The same person who gave us ironic mosaics hiding terrible truths behind innocent images now shows us how the same objects he's been manipulating can arrange themselves in even more absurd compositions: living creatures holding the impossible inside their own bellies. Nature is now literally invaded, like Jordan previously suggested with his walls of commodities. And he achieved that in the simplest possible way, going back to the very roots of the idea of photography: the recording of reality.


Photography often faces social issues claiming to seek for some kind of truth, suggesting some kind of "I was there" by the photographer, supporting the images with the reality of the story they're telling. But often those images can be confused and confusing, showing very little of those stories and impressing the viewer with an in-your-face style. No discernible truth in those images, but still their captions inform us about that place, those people, that very moment they're somehow showing, and we kind of believe them, we take them for granted, they become some form of twisted evidence.
But with
Midway, the act of the photographer stating 'everything is as you see it' regains its original dignity and importance, the statement of truth becomes an assumption of responsability, and the photographer's task here becomes to collect traces from a distant place to show them in the most faithful possible way.
Paolo Pellegrin, one of Magnum frontline photographers, said: "I'm more interested in a photography that is 'unfinished' - a photography that is suggestive and can trigger a conversation or dialogue. There are pictures that are closed, finished, to which there is no way in." What can we say about Jordan's
Midway then? Are these 'unfinished' images as Pellegrin intends, or are they 'closed' and 'finished'?
Rarely I saw a photographic work pointing out a social issue in such a powerful way as Jordan did with these images, and rarely I saw such a honest, simple but yet so strong visual style applied to concerned photography as in
Midway. Documentary photography here achieves its most important task, which is to produce 'documents': funny to notice that this was done by an author recently so ‘manipulative’ like Chris Jordan.

### LIST OF TASKS:
• 1. Answer these questions from the essay on Midway:
(a) What kind of photography does Paolo Pellegrin say he is more interested in?
(b) What does the photographer's task become in Midway?
(c) What is Paolo Pellegrin described as being one of?
• 2. Print the part of the essay on Midway starting with "Paolo Pellegrin, one" and going on through "like Chris Jordan.".
• 3. Say whether each statement agrees with the essay on Midway. Answer yes or no and quote the words that decide it.
(a) Paolo Pellegrin is described as a Magnum photographer.
(b) The essay says Jordan achieved this work in an elaborate, complicated way.
(c) The author says they have often seen photographic work point out a social issue as powerfully as these images do.
The lines that follow the essay on Midway are separate material.

### DATA BLOCK:
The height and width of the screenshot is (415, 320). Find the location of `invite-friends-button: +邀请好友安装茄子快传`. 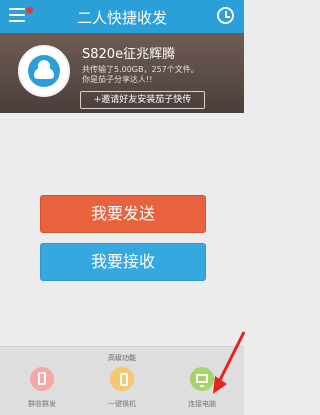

### SOLVED TASKS:
• 1.
(a) A photography that is "unfinished," one that is suggestive and can trigger a conversation or dialogue.
(b) To collect traces from a distant place to show them in the most faithful possible way.
(c) One of Magnum frontline photographers.

• 2.
Paolo Pellegrin, one of Magnum frontline photographers, said: "I'm more interested in a photography that is 'unfinished' - a photography that is suggestive and can trigger a conversation or dialogue. There are pictures that are closed, finished, to which there is no way in." What can we say about Jordan's
Midway then? Are these 'unfinished' images as Pellegrin intends, or are they 'closed' and 'finished'?
Rarely I saw a photographic work pointing out a social issue in such a powerful way as Jordan did with these images, and rarely I saw such a honest, simple but yet so strong visual style applied to concerned photography as in
Midway. Documentary photography here achieves its most important task, which is to produce 'documents': funny to notice that this was done by an author recently so ‘manipulative’ like Chris Jordan.

• 3.
(a) Yes: "Paolo Pellegrin, one of Magnum frontline photographers"
(b) No: "he achieved that in the simplest possible way"
(c) No: "Rarely I saw a photographic work pointing out a social issue in such a powerful way as Jordan did with these images"